Por E. J. Valdés
Graciela Montes es una autora argentina que ha dedicado buena parte de su carrera a la literatura infantil. Ha realizado algunas de las traducciones más famosas, entre las que destacan Las aventuras de Huckleberry Finn, de Mark Twain y Alicia, de Lewis Carroll. También se ha desempeñado en la docencia y ha analizado con profundidad y detenimiento la literatura dirigida al público infantil. Quizá su trabajo más famoso es El corral de la infancia, que reúne ensayos y ponencias en los que critica la transformación de la narrativa para niños desde que los Grimm y Perrault la hicieron un género viable hasta el siglo XX.

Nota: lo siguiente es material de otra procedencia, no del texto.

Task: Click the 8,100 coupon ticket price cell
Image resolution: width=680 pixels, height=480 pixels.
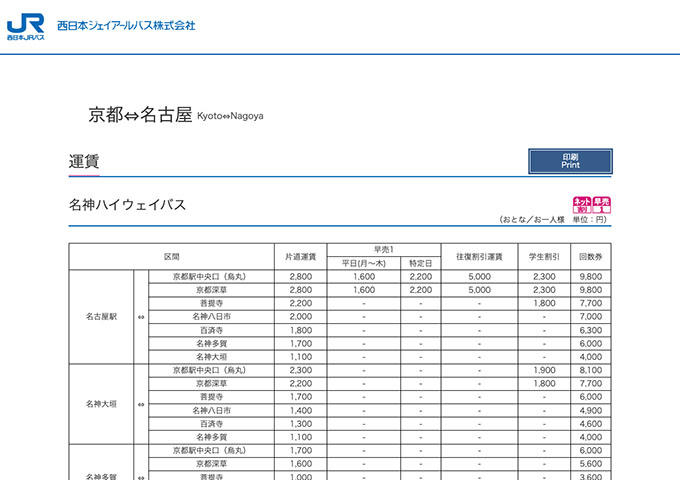Action: [x=590, y=370]
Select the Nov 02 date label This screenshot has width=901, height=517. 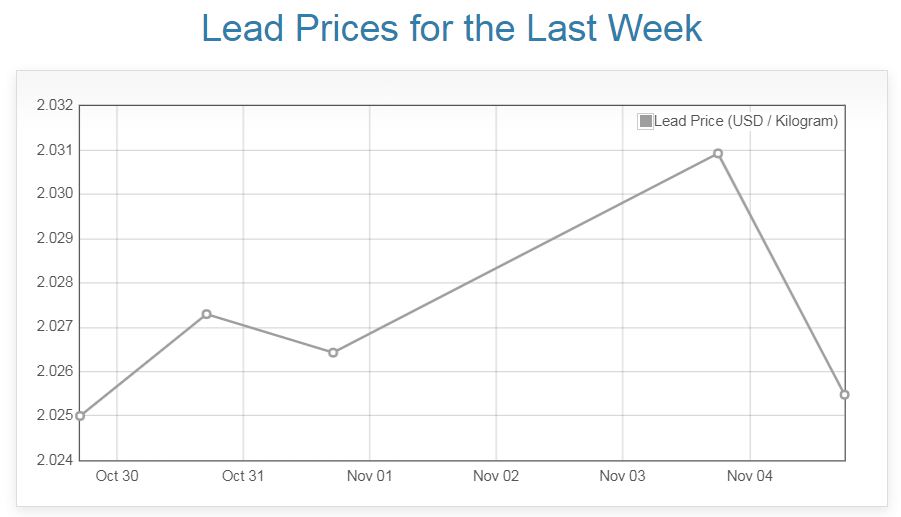coord(496,477)
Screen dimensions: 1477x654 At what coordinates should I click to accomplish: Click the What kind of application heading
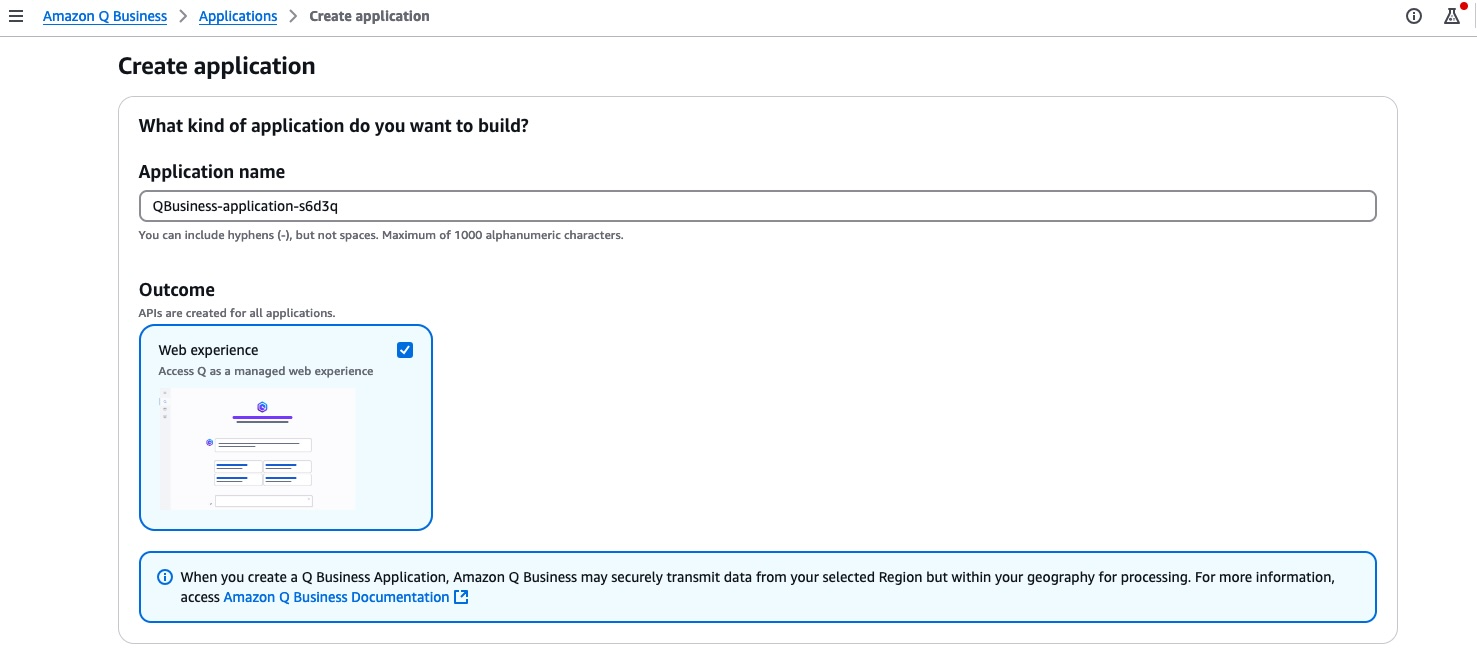click(333, 125)
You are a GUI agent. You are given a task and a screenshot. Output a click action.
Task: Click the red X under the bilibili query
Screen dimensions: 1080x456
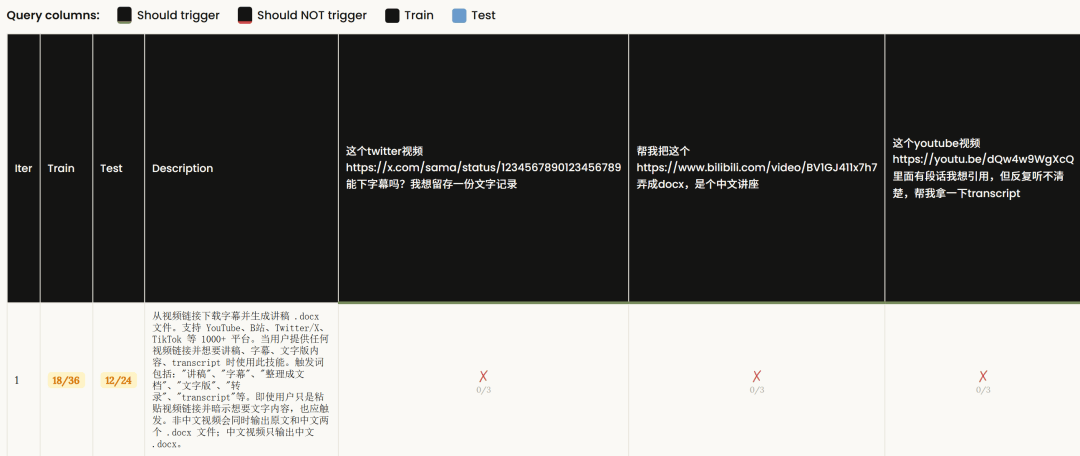point(756,376)
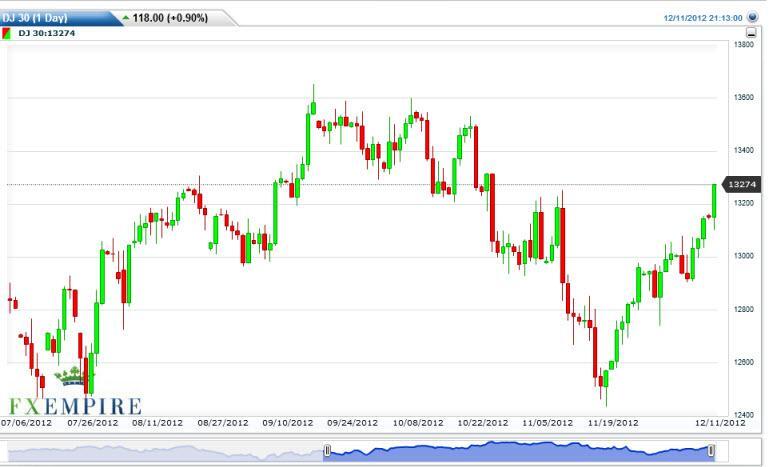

Entre los párrafos del texto “La infancia y los responsables”, la autora nos comparte un relato tan fantástico que se antoja como una de esas anécdotas que Borges publicó en El informe de Brodie, así que no quise dejar pasar la ocasión de extraerlo para compartirlo:
Hace quinientos años hubo un pueblo que vivió en el extremo sur de mi país, en la Tierra del Fuego. Se llamaban a sí mismos yámanas, que significa “hombres”; los antropólogos los llaman “canoeros” porque pasaban gran parte de su vida en sus canoas, yendo y viniendo por los canales del estrecho de Magallanes, y sólo de tanto en tanto acampaban en la orilla y entraban en sociedad con otras familias. Una vida sencilla y esforzada. La mujer era la que remaba y asaba la comida en el fuego que siempre ardía dentro de la canoa; a veces también pescaba. El hombre cazaba lobos marinos y cormoranes, carneaba, fabricaba herramientas y armas; a veces también remaba. Cuando nacía un niño siempre había otra mujer —la madrina— para ayudar en el parto. La madrina se llenaba la boca de agua, esperaba que el agua se entibiase y luego la rociaba sobre el niño. Frotaba despacio el cuerpo nuevo con el agua tibia, lo secaba con musgo y lo envolvía en una piel de zorro suave y muy abrigada. Algunos días después madre y madrina alternarían las duchas de boca con algunos rápidos chapuzones en el mar. El resto del tiempo, pegado al cuerpo de la madre, en brazos o colgado de la espalda, entre pieles, nunca solo, abrigado y bien alimentado, el niño crecía. A los tres o cuatro años ya ocupaba su lugar en el centro de la canoa, jugando con los hermanos, aprendiendo a cazar, a pescar, a remar, a fabricar arpones, y trabajando también, porque era tarea de los chicos achicar el bote con un tarrito. Los adultos yámanas tenían destrezas que enseñarles a sus niños, y también una idea de la vida y de los buenos tratos con los demás hombres. La solidaridad, por ejemplo, era un valor muy alto, y la codicia era muy criticada.
En el siglo XVIII empezaron a aparecer los loberos. Expediciones en busca de pieles que se cotizaban muy bien en Europa. A veces se entretenían en hacer puntería contra los yámanas. Los lobos marinos empezaron a desaparecer de los canales. Y los yámanas también (en 1870 eran no menos de 3000, en 1886 apenas 400). El padre yámana ya no era capaz de conseguir comida para su familia. La canoa ya no era un lugar seguro. Y cuando llegaba el momento del parto tal vez ya no hubiera ninguna madrina cerca. Fue necesario desembarcar y buscar trabajo, como peones, como hacheros. En tierra estaban las misiones evangelistas. A los misioneros les parecían escandalosas las costumbres de los yámanas, que sumergían a los niños en el agua de mar, que comieran tanta carne y tan poca verdura, que se vistieran poco y con pieles. Los obligaron a cambiar la dieta, les dieron ropas de lana. Con los niños era fácil porque cada vez había más huérfanos en la isla. A los yámanas no les sentó el cambio de régimen, se enfermaron de lo que nunca antes se habían enfermado, y las ropas de lana mojadas les daban frío. Languidecieron. Entristecieron. Perdieron el sentido de la vida. Y se extinguieron (y no hubo grupo ecologista alguno que abogara por ellos cuando, en 1940, ya eran sólo 20, y poco después, cero, ninguno).
Una historia que sucede hace varios siglos y que tal vez no venga mal para entender el presente.